What is being asked
Lines to restate from the data below: from the one containing "Select Warwick Avenue" to the one containing "Viewport: 740px width, 380px", both included. Give them again exactly, and only them.

(Data for the task begins)

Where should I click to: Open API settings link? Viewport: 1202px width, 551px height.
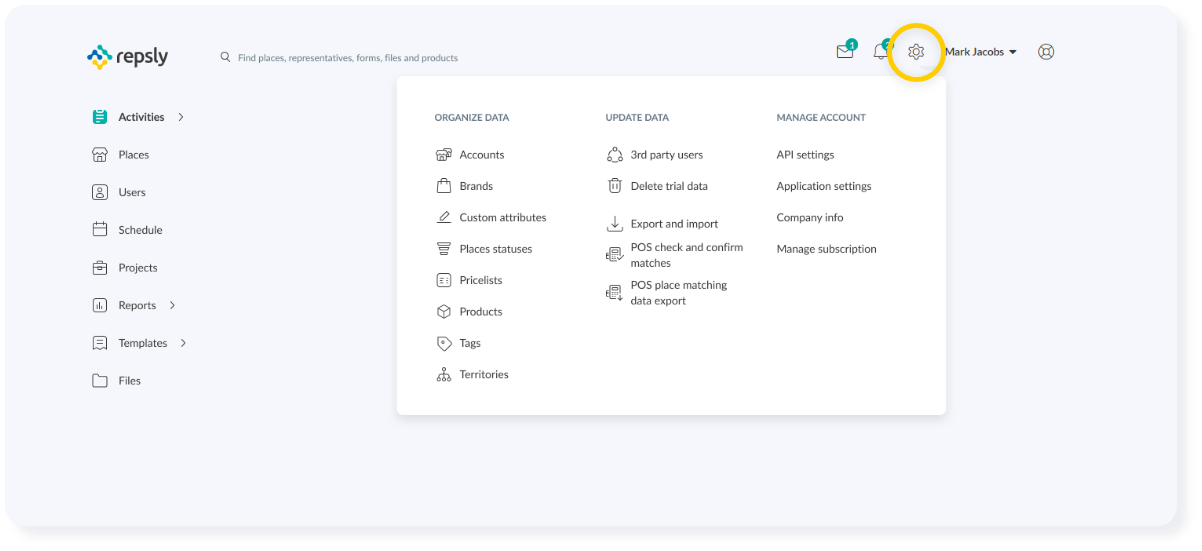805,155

(Data for the task ends)
(Data for the task begins)

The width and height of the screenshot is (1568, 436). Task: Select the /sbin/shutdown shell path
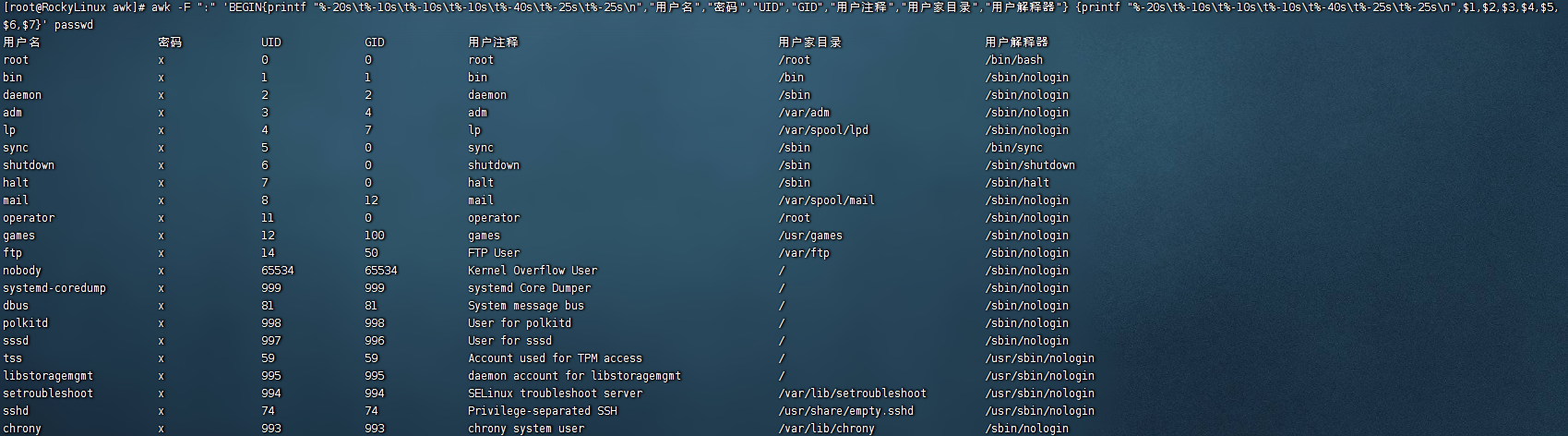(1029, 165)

(Data for the task ends)
(Data for the task begins)

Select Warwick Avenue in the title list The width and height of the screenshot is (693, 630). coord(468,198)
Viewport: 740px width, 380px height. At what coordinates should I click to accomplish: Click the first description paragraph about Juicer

(Data for the task ends)

Answer area
Select Warwick Avenue in the title list The width and height of the screenshot is (693, 630). coord(468,198)
Viewport: 740px width, 380px height. At what coordinates should I click to accomplish: Click the first description paragraph about Juicer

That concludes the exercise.